**Task requirements:**
Copy every line from the records that holds the word "crosshair".

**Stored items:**
---+---

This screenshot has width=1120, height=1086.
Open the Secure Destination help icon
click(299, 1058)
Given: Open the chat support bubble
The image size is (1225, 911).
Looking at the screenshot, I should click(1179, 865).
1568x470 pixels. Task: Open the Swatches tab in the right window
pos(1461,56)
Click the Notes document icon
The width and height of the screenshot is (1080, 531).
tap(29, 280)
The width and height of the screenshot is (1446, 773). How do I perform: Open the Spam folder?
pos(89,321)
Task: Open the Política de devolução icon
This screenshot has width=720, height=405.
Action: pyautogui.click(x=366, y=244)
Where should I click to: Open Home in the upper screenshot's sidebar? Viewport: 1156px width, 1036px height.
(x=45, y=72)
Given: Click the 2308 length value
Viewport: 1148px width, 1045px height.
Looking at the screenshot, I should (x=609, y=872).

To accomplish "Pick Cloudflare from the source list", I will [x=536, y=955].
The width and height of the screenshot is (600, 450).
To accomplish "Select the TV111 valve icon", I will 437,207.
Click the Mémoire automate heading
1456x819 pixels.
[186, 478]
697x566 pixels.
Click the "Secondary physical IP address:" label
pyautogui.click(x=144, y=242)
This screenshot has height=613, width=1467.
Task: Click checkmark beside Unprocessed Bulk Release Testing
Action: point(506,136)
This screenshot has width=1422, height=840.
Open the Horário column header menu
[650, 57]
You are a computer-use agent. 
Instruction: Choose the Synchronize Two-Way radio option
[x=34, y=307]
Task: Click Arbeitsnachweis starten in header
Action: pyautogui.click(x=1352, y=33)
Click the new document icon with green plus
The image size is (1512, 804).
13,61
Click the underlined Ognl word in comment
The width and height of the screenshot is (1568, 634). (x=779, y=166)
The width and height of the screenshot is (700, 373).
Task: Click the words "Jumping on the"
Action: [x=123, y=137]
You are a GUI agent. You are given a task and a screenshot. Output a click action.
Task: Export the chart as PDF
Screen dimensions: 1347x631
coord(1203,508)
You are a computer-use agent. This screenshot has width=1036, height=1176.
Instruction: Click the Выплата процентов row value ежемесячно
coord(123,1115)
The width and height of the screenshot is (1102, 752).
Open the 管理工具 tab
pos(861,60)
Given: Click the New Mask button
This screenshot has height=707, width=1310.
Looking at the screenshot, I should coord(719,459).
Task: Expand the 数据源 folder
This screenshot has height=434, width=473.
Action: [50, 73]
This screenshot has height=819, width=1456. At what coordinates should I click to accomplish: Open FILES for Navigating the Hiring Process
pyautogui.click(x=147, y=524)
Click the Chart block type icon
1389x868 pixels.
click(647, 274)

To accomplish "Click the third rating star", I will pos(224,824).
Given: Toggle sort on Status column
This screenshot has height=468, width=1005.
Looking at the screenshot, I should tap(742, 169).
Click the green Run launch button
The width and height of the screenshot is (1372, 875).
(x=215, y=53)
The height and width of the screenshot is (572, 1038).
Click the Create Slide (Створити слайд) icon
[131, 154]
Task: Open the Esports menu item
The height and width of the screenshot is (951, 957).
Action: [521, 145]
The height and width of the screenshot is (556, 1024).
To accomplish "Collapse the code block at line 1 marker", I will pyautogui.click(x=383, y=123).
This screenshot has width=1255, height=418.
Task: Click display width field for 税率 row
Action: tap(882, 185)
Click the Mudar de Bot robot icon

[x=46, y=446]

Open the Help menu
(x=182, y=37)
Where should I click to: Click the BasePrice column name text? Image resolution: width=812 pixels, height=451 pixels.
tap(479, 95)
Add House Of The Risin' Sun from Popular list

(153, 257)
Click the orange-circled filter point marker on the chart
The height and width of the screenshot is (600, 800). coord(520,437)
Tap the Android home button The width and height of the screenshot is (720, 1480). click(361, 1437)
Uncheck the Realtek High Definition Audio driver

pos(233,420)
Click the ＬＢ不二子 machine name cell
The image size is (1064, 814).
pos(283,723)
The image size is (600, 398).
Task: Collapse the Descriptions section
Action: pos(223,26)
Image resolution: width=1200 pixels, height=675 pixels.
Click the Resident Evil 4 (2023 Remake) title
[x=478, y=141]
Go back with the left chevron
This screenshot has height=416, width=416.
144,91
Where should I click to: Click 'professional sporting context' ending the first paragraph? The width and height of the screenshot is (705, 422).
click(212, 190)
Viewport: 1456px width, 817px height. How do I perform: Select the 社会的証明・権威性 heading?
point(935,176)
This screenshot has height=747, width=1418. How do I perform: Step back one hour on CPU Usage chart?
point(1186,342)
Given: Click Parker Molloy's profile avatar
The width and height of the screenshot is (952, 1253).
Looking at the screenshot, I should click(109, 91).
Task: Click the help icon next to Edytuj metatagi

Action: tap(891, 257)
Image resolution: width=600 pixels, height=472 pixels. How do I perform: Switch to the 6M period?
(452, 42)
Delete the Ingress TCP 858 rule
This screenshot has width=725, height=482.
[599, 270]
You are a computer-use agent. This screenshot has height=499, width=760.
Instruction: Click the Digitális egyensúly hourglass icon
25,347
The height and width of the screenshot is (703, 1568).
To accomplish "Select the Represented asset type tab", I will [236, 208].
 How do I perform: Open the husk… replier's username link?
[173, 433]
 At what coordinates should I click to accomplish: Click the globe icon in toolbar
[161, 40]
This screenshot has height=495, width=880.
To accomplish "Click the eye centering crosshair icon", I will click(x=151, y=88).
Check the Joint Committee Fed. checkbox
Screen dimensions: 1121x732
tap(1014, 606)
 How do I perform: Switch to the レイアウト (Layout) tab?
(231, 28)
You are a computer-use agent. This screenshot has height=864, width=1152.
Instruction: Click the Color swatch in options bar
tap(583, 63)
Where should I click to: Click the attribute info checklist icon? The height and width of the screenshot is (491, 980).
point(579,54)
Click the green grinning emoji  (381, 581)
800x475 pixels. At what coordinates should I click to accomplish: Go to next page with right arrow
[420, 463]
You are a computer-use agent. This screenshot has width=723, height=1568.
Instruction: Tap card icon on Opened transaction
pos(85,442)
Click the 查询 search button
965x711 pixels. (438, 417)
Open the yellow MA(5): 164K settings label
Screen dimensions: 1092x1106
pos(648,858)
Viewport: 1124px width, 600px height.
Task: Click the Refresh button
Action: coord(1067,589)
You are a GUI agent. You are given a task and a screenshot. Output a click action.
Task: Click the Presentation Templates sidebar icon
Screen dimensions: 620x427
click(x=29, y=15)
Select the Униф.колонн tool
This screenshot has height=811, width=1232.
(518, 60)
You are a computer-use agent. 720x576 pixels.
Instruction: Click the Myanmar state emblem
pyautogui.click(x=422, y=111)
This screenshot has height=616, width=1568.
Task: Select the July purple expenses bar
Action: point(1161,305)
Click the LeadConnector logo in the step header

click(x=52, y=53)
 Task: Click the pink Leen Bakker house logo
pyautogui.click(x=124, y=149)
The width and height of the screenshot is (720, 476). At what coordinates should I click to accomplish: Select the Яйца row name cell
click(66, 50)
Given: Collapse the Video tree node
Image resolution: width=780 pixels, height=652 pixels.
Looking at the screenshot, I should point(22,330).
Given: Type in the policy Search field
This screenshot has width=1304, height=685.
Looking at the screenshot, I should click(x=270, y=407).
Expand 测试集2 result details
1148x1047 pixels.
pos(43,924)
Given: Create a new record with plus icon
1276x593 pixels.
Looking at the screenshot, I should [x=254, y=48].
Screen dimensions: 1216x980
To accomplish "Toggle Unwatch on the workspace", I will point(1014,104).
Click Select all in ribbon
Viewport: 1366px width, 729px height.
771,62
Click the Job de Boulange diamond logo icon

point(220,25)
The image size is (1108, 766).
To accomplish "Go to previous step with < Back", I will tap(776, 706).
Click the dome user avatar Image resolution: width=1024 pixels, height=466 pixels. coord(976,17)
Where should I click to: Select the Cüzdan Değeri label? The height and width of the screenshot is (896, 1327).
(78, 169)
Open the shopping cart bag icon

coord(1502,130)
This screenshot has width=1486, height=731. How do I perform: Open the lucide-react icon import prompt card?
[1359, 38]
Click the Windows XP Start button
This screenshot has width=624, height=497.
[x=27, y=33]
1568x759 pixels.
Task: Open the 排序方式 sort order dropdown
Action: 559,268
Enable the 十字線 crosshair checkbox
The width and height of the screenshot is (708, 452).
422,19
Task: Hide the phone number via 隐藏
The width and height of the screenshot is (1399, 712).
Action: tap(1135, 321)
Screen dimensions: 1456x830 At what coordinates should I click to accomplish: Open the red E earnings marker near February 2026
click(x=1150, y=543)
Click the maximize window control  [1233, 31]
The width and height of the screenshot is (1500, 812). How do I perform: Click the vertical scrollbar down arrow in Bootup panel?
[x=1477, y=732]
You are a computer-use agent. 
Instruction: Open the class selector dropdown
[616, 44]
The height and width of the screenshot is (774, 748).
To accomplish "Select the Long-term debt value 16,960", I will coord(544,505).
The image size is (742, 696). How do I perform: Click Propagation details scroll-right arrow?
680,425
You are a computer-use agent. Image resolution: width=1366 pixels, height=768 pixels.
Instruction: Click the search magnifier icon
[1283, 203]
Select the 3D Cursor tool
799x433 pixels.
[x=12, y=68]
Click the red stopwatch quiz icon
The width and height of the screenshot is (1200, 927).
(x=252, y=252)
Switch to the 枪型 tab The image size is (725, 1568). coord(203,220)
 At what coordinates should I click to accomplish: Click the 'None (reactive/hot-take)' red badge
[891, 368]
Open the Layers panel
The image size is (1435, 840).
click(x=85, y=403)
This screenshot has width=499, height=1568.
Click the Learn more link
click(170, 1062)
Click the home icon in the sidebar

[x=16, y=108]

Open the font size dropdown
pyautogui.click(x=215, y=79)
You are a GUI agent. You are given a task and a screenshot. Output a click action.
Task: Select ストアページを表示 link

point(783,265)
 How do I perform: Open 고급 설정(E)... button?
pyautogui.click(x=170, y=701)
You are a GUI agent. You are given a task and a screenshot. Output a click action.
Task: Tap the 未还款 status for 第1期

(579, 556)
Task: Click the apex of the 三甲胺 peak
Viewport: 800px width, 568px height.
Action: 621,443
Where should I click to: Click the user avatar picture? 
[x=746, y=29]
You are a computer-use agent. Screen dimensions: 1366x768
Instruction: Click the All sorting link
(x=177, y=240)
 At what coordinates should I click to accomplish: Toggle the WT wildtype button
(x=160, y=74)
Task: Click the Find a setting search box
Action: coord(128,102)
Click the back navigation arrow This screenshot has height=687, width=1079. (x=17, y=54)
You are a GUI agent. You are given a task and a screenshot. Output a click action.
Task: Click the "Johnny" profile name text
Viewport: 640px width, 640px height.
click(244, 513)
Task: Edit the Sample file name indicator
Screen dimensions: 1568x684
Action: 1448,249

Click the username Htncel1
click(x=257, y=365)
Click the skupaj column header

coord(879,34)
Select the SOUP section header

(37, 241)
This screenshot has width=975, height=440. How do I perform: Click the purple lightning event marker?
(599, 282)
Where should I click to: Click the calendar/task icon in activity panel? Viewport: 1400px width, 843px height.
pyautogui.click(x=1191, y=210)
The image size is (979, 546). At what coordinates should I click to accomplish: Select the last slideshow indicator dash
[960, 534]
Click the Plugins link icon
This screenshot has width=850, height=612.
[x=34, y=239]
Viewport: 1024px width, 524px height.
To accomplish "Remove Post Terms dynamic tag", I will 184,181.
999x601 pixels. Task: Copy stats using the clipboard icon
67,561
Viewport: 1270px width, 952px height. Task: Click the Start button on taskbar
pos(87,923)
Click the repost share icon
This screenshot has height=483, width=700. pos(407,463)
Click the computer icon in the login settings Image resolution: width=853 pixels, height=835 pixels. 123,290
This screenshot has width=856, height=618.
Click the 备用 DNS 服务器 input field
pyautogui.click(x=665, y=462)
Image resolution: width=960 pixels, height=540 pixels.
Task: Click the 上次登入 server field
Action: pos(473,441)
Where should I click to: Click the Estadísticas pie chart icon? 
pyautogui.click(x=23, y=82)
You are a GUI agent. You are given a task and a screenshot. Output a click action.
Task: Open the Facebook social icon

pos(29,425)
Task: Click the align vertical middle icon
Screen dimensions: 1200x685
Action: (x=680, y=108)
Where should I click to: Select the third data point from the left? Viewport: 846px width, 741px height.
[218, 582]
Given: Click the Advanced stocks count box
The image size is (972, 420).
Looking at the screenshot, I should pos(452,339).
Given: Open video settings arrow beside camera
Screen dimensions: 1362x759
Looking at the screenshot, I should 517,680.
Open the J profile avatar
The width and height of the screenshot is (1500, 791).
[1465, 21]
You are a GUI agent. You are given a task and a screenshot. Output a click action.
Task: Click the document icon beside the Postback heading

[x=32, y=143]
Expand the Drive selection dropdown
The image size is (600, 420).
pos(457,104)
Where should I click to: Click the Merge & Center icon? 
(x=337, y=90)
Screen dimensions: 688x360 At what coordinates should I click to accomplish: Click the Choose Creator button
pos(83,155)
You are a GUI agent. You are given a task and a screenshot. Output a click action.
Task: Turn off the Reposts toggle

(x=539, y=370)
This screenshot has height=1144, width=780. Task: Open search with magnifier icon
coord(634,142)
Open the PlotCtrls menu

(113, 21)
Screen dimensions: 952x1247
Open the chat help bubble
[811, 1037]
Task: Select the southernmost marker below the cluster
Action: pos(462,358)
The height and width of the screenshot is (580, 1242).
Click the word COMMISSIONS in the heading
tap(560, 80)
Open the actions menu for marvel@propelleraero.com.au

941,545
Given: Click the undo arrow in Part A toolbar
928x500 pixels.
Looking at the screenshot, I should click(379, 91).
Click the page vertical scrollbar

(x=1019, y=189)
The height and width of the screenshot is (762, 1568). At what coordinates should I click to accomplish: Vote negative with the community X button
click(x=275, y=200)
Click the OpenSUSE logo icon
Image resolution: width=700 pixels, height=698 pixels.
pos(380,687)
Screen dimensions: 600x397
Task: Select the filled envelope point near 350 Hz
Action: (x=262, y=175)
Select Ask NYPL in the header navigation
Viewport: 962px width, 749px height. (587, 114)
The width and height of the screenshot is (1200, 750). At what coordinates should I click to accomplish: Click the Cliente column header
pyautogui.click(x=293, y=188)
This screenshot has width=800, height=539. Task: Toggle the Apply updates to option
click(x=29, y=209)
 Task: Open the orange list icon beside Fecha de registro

---+---

**Answer space:**
To accomplish "Click the eye centering crosshair icon", I will click(x=151, y=88).
Enable the 十字線 crosshair checkbox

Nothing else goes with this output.